*Task*
Going through the entries below, tally the lines that hold the word "will" and state the result alone.

*Data to use*
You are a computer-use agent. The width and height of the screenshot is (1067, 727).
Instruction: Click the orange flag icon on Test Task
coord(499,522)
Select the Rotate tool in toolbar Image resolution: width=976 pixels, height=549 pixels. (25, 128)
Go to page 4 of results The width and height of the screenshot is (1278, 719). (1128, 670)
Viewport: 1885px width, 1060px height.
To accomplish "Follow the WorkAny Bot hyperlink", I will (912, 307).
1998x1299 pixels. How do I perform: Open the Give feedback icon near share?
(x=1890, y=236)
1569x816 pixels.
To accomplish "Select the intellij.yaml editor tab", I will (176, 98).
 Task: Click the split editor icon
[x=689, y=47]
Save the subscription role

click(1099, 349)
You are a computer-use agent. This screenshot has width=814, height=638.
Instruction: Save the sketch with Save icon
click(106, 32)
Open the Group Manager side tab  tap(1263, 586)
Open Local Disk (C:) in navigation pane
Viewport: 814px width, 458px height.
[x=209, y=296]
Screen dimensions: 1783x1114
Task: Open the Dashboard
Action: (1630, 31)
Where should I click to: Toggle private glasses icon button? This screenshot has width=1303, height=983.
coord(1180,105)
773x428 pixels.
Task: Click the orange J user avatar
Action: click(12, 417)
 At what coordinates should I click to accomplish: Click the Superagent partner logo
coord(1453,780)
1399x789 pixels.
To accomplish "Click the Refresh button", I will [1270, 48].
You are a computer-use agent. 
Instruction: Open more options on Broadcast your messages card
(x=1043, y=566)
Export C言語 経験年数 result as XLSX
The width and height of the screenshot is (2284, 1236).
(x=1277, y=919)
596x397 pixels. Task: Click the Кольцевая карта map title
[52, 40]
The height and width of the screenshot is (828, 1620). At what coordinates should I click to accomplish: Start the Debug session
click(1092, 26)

*Solution*
3